Surgelati, consumi domestici in crescita nel 2025. I dati IIAS-NielsenIQ
I consumi domestici di surgelati +1,1% nel 2025: oltre 642mila tonnellate. IIAS presenta i dati NielsenIQ in occasione della Giornata del cibo surgelato.
INDAGINI E RICERCHE - I consumi domestici di alimenti surgelati in Italia hanno registrato nel 2025 una crescita dell'1,1% rispetto all'anno precedente, raggiungendo oltre 642 mila tonnellate. È quanto emerge dai dati rilevati da NielsenIQ per IIAS – Istituto Italiano Alimenti Surgelati, presentati in occasione della Giornata del cibo surgelato, che si celebra il 6 marzo. Il dato, relativo al solo canale retail — ovvero i consumi domestici — è confermato anche da altre società di consulenza e ricerche di mercato; i numeri definitivi, che includeranno i consumi fuori casa, sono ancora attesi.
«I dati Retail registrati nel 2025 hanno confermato l'apprezzamento dei consumatori italiani verso un settore che negli ultimi anni è diventato simbolo di praticità d'uso, ma anche di sicurezza e qualità nutrizionali elevate, bontà, convenienza economica e valenza antispreco», commenta Giorgio Donegani, Presidente IIAS.
In cima alle preferenze si confermano i vegetali surgelati: con quasi 207 mila tonnellate consumate, registrano una sostanziale stabilità (-0,1% rispetto al 2024) e mantengono il primato assoluto. La categoria riflette una tendenza verso scelte alimentari più consapevoli, orientate al benessere, ai valori nutrizionali elevati e alle proteine vegetali.
Al secondo posto il pesce surgelato — sia naturale sia preparato — con 104.000 tonnellate e un incremento del +3,5%, che consolida la ripresa già evidenziata nel 2024. I prodotti ittici frozen hanno confermato il proprio appeal grazie alla sicurezza, alla disponibilità costante e alla facilità di preparazione. Terzo gradino del podio per le patate, con quasi 93.000 tonnellate e una lieve flessione fisiologica (-0,9%).
Tra i segmenti in crescita spiccano le pizze surgelate (+3%, oltre 72 mila tonnellate), trainate dalla diversificazione dell'offerta in termini di formati e ingredienti e dalla convenienza economica — secondo una ricerca AstraRicerche per IIAS, la pizza surgelata risulta nettamente più economica rispetto al delivery, per il quale si spendono mediamente 7,18 euro a pizza, più del doppio. Positivo anche il dato dei piatti pronti (+1,8%, quasi 68 mila tonnellate), premiati dalla qualità degli ingredienti, dall'ampiezza della gamma e dall'attenzione all'equilibrio nutrizionale.
Fra le altre categorie in crescita: carne +4,4% per quasi 19.500 tonnellate, con ottime performance del pollame; senza glutine +4,2% per oltre 9.660 tonnellate; pane e paste con il picco percentuale più alto (+4,7%), pur restando un consumo di nicchia con 5.300 tonnellate, meno dell'1% del totale domestico.
«I numeri del 2025 sono in linea con i risultati di una recente indagine condotta per IIAS da AstraRicerche — continua Donegani — che ha messo in luce come più di 1 italiano su 2 metta abitualmente in tavola gli alimenti surgelati.

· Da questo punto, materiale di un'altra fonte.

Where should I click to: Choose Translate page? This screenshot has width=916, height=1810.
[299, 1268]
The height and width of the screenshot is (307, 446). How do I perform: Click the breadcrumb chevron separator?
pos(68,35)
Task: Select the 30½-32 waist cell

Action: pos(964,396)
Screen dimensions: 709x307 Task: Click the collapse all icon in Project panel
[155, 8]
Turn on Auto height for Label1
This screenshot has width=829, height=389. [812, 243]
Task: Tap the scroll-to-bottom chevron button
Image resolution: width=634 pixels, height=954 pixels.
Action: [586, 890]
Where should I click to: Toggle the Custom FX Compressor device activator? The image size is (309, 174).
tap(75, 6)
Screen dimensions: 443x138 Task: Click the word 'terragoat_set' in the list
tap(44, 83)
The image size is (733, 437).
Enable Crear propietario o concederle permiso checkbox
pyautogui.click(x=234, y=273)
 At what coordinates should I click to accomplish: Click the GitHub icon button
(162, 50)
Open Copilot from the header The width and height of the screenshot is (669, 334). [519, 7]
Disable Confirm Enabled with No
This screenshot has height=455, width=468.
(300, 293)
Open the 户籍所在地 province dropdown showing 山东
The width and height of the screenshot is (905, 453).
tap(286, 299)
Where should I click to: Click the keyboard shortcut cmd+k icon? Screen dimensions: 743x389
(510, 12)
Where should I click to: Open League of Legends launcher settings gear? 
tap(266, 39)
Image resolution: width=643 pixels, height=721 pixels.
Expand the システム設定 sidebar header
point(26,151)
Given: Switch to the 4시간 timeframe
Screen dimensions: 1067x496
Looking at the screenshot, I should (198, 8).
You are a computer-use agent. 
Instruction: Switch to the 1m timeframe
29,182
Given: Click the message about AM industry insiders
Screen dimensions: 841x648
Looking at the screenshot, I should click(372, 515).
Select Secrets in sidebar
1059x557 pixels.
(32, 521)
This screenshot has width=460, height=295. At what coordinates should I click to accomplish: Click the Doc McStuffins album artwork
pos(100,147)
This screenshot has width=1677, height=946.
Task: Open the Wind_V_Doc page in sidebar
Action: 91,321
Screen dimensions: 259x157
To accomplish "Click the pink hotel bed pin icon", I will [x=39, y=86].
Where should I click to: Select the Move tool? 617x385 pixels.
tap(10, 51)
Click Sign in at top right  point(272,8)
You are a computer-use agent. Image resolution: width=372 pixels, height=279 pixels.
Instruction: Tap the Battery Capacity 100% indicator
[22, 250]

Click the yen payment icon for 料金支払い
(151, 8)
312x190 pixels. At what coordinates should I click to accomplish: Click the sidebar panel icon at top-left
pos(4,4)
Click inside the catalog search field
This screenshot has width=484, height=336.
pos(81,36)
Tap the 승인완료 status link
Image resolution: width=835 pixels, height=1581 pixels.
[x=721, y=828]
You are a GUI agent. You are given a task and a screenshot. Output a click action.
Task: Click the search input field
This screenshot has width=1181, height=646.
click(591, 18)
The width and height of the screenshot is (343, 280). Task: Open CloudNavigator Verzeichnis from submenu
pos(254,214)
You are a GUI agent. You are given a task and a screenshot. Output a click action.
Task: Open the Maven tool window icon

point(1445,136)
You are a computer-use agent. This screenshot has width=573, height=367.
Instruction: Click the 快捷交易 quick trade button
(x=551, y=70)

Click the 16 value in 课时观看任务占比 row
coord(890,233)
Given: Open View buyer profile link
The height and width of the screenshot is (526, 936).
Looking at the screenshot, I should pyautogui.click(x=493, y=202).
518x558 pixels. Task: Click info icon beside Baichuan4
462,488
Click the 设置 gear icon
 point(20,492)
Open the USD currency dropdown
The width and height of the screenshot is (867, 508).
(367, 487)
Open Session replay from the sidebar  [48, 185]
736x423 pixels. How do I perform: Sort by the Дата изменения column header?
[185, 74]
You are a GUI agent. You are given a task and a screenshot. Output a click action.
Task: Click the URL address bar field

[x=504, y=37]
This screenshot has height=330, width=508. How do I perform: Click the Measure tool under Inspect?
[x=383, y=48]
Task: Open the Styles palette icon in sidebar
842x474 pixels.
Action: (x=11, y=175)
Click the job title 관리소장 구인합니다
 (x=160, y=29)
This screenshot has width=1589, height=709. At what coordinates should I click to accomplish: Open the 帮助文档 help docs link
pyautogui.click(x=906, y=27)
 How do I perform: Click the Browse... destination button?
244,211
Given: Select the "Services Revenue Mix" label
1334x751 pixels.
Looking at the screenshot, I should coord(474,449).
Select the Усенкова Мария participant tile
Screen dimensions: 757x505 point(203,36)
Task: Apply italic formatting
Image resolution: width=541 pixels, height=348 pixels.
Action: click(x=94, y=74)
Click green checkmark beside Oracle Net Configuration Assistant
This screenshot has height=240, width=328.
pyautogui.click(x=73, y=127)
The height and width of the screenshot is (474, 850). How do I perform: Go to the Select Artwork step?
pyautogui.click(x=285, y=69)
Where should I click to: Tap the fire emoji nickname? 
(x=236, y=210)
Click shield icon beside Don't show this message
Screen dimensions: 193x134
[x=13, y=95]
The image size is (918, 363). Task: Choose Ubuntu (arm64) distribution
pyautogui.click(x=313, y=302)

Tra le ragioni di questo successo c'è il "value for money" che contraddistingue tali prodotti, ossia il loro elevatissimo rapporto "qualità-prezzo" derivante dalla riduzione degli sprechi (anche grazie alla lunga conservazione) e dall'alta qualità nutrizionale, unite al tempo che aiutano a risparmiare nella preparazione. Sempre AstraRicerche ha analizzato per IIAS 5 diversi alimenti surgelati sotto il profilo del "value for money", mettendoli a confronto con 5 alimenti freschi equivalenti. Il risultato ha evidenziato che 4 volte su 5 i surgelati fanno risparmiare senza rinunciare alla qualità, anzi. E questo è sicuramente uno dei principali segreti del loro successo», conclude Giorgio Donegani, Presidente IIAS.